EXERCISE GOAL —
Leave the pictures out, and repeat exactly every line from the one with "The image size is (1703, 1098)." through the end of the data below.

Stored entries —
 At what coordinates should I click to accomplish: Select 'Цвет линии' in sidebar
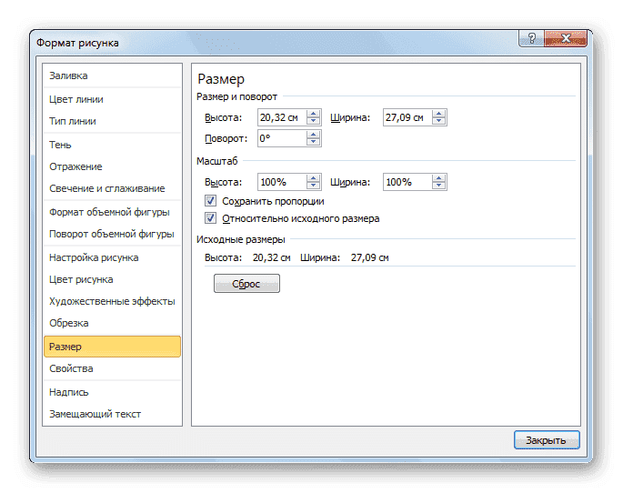[75, 99]
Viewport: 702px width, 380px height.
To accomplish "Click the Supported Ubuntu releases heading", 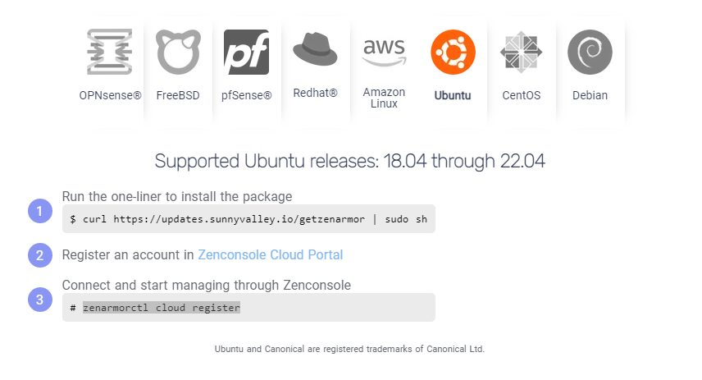I will coord(349,161).
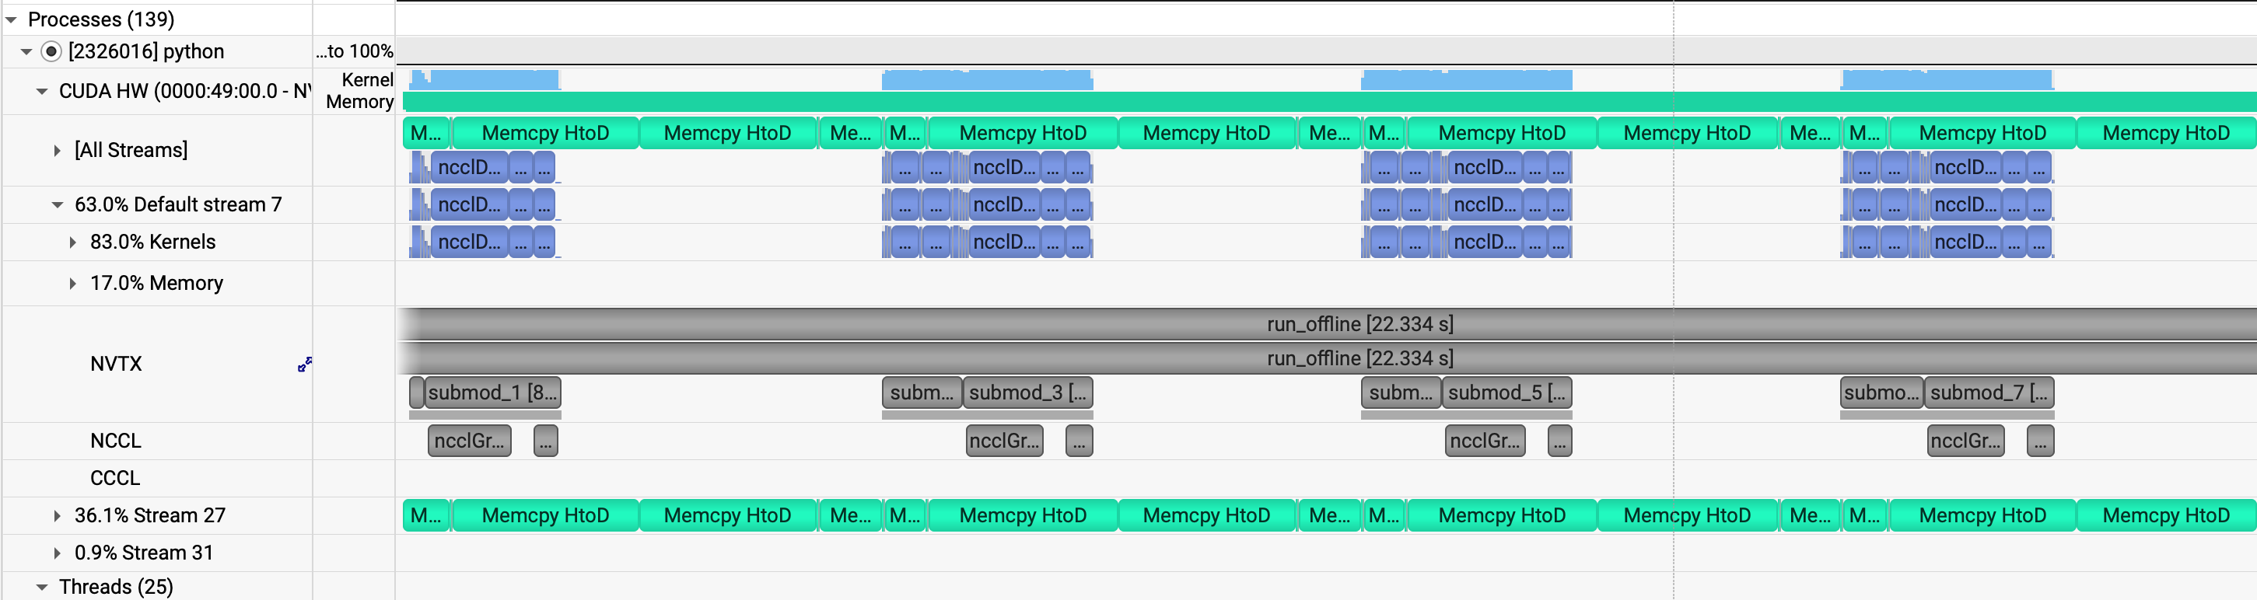2257x600 pixels.
Task: Expand the 36.1% Stream 27 row
Action: tap(57, 516)
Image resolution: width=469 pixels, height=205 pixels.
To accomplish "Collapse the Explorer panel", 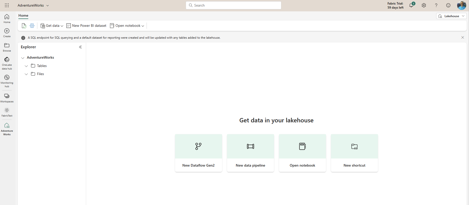I will point(80,47).
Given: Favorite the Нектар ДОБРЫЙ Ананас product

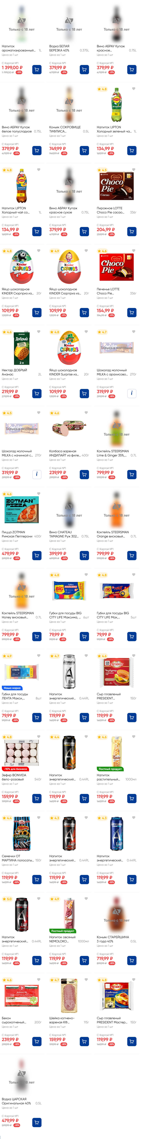Looking at the screenshot, I should pos(39,332).
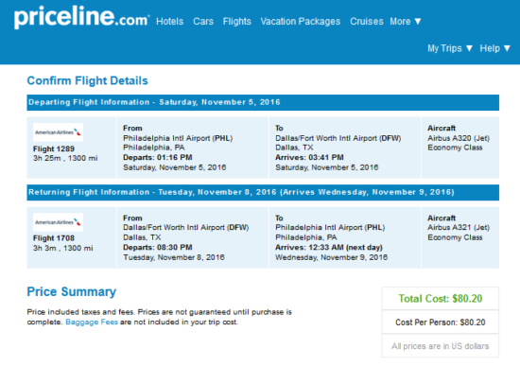
Task: Open the Cruises page
Action: [367, 22]
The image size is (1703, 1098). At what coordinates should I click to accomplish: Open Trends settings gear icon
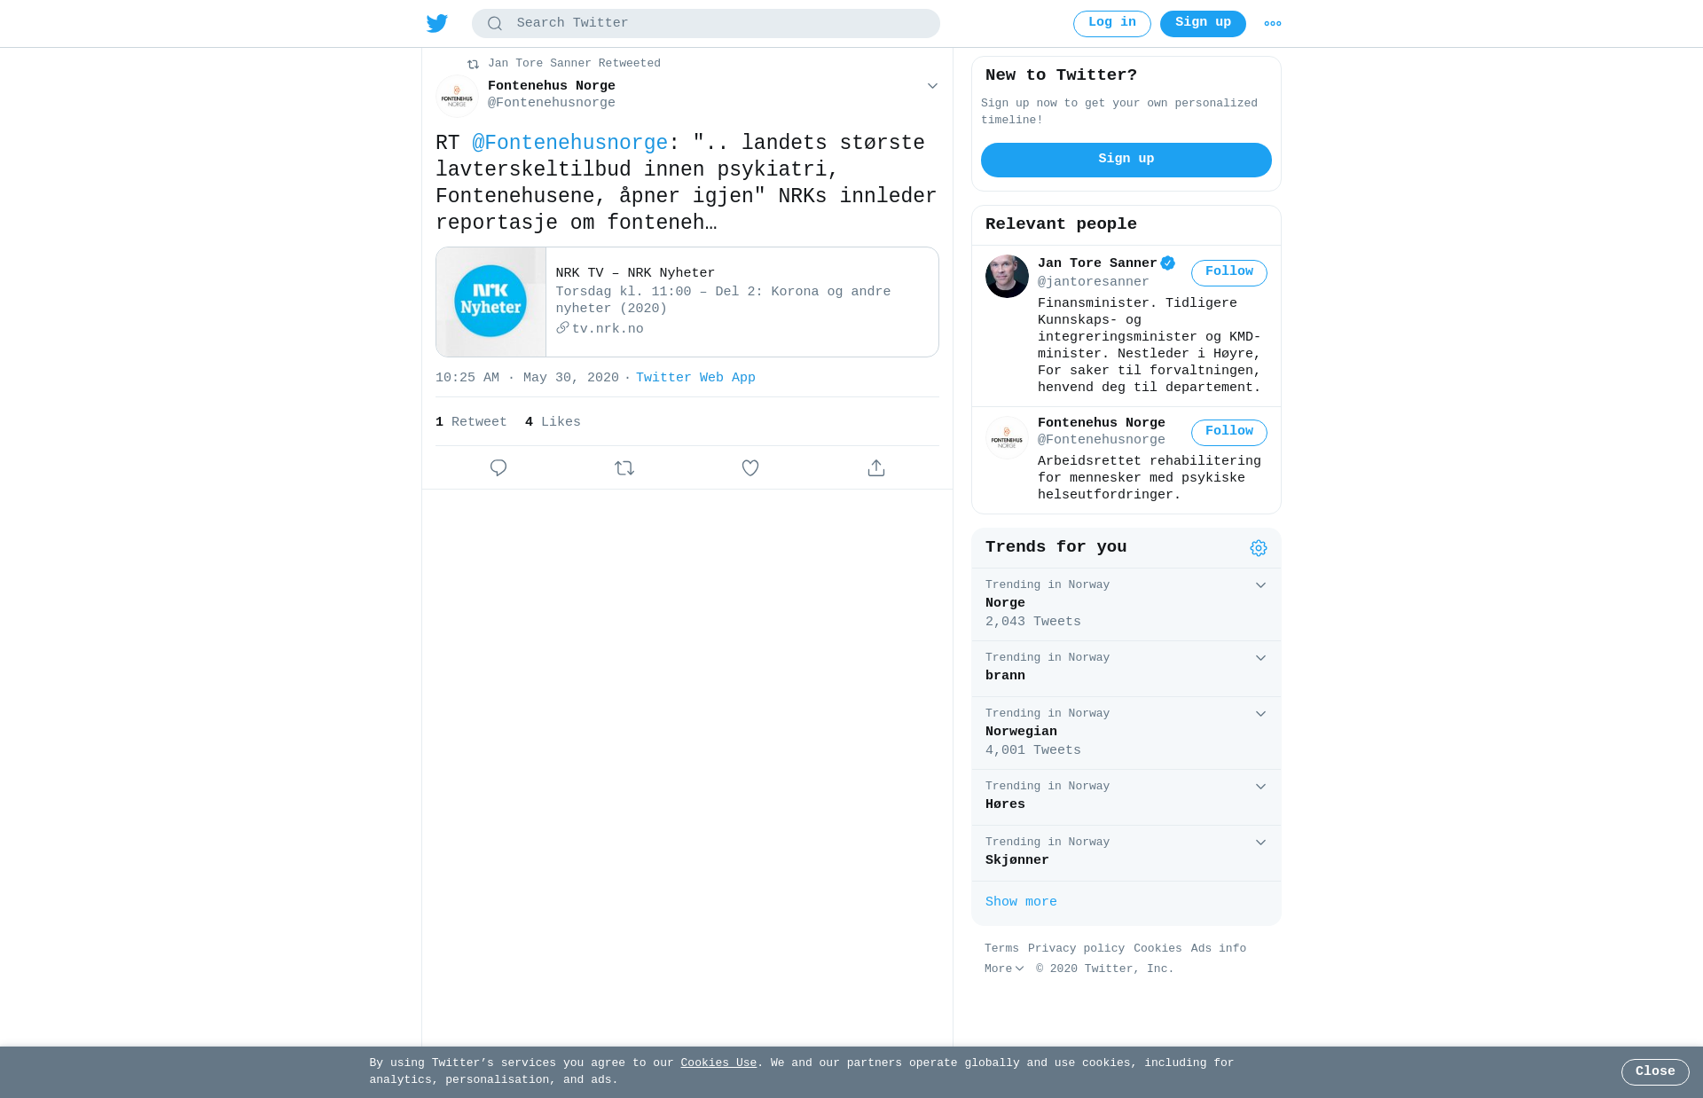click(1259, 548)
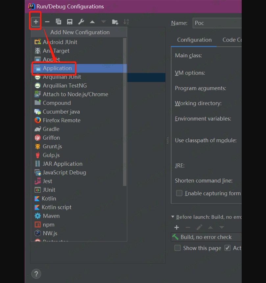Click the Create New Folder icon
Image resolution: width=266 pixels, height=283 pixels.
(x=115, y=22)
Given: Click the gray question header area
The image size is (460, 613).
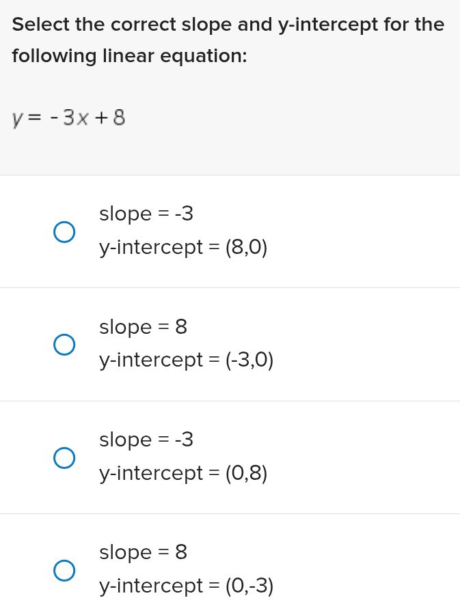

THE COMPLETED TASK —
The image size is (1703, 1098). At what coordinates should I click to accomplish: Open Trends settings gear icon
click(1259, 548)
Click the Create New Folder icon
Image resolution: width=266 pixels, height=283 pixels.
(x=115, y=22)
Given: Click the gray question header area
The image size is (460, 613).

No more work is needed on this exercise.